Maximum peak absorbance of wtGFP occurs at 395 nm with a minor peak occurring at 475 nm (Ward and Bokman, 1982). Emission is commonly recorded at 509 nm when triggered by ultraviolet or blue light giving off a characteristic glow seen in A. victoria`s bell margin, later first expressed in a different organism, C. elegans, by Chalfie et al. (1994). Almost simultaneous with the elaboration of wtGFP`s crystalline structure was the start of GFP enhancement by mutagenesis. Target traits for development of A. victoria GFP included emission and excitation peaks, fluorescence brightness, stability, and boosted maturation times. Early modifications were executed by Heim, Prasher, and Tsien (1994-1996) by random mutagenesis and included notable developments: an S65T mutant with longer wavelengths of excitation and emission (489 and 511 nm), blue (BFP), and cyan fluorescent proteins (CFP) produced by Y66H and Y66W mutations respectively. Work on improving the thermostability of GFP at 37-42 C for use in eukaryotic cells included successful attempts by Siemering et al. (1996) and Lim et al. (1995) via point mutations separately made at V163A, S175G, and S147P. Complementing increased thermostability for use in eukaryotic cells was Crameri and company`s (1996) work on improving the intensity of fluorescence of whole cells via DNA shuffling. Notable as well was a study using FACS (Cormack et al., 1996) to characterize three mutants with hundred-fold improvement in fluorescence intensity and increased folding capacity. Perhaps the culmination of research on optimizing wtGFP in 90s was the engineering of EGFP by Yang, T.T. et al. (1998) at CLONTECH Laboratories. Still widely used, EGFP is mutated at F64L and S65T. This engineered protein has an increased folding efficiency at 37 C, one excitation peak at 490 nm, and codons optimized for mammalian hosts.

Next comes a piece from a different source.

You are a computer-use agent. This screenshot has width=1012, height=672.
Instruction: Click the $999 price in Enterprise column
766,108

Following the surge of improvements in the late 90s were several salient modifications to GFP in the 21st century. Patterson and Lippincott-Schwartz (2002) were the first report a photoactivatable T203H GFP variant (PA-GFP) which vastly improved the labelling capacity of GFP on live cells in vivo. In 2006, the original superfold GFP (Pedelacq et al., 2006) was engineered with 5 10-1s-1 rate by S30R and Y39N mutations. So far, mGreenLantern (Campbell et al., 2020) is the brightest and most rapidly maturing variety of GFP by 630% and 207% respectively compared to EGFP.

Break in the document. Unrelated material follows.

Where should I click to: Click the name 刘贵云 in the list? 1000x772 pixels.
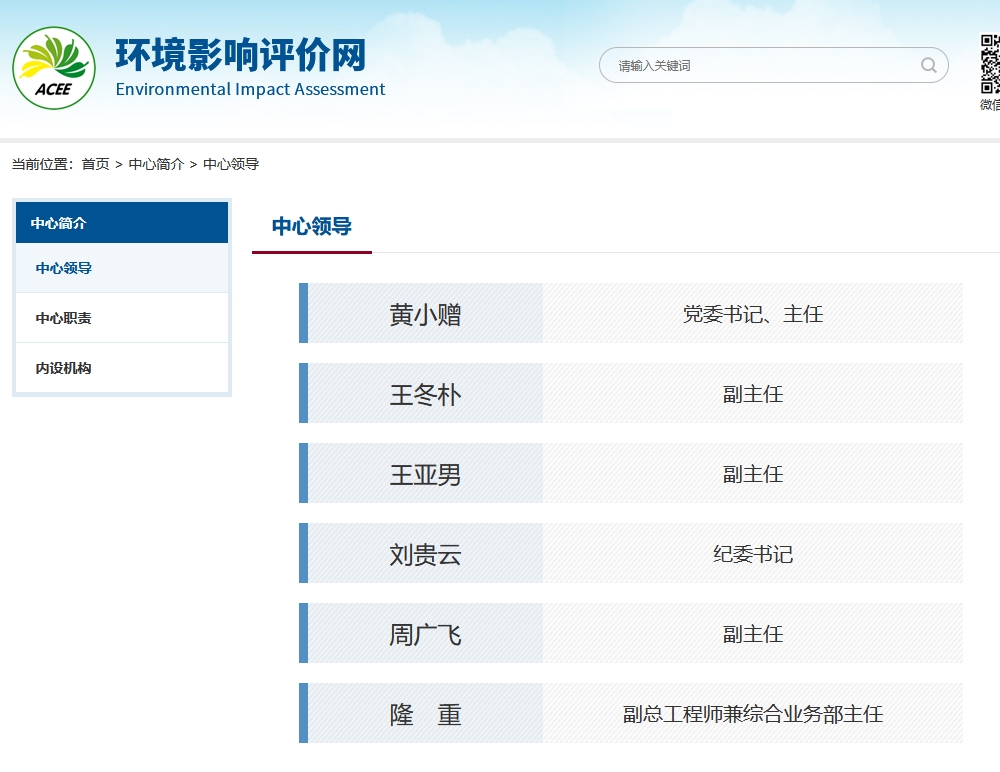[425, 554]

GFP and fluorescent proteins in general have many applications in both structural and functional studies. Classic applications include use of GFP for biomolecule, cell, and tissue labelling, photobleaching techniques, promoter tracking, subcellular localization, and protein-protein interactions (Zimmer, 2002& Chudakov et al., 2010). Recent remarkable applications of GFP include its use to engineer single cell biological lasers (Gather and Yun, 2014) and synthetic morphogens (Stapornwongkul et al., 2020).

For the past three decades, GFP has served as an imaging workhorse. Continuing work on improving its function will lead to advanced and relevant applications. Additionally, GFP-like proteins extracted from anthozoans is likely to increase the repertoire and flexibility of available tools.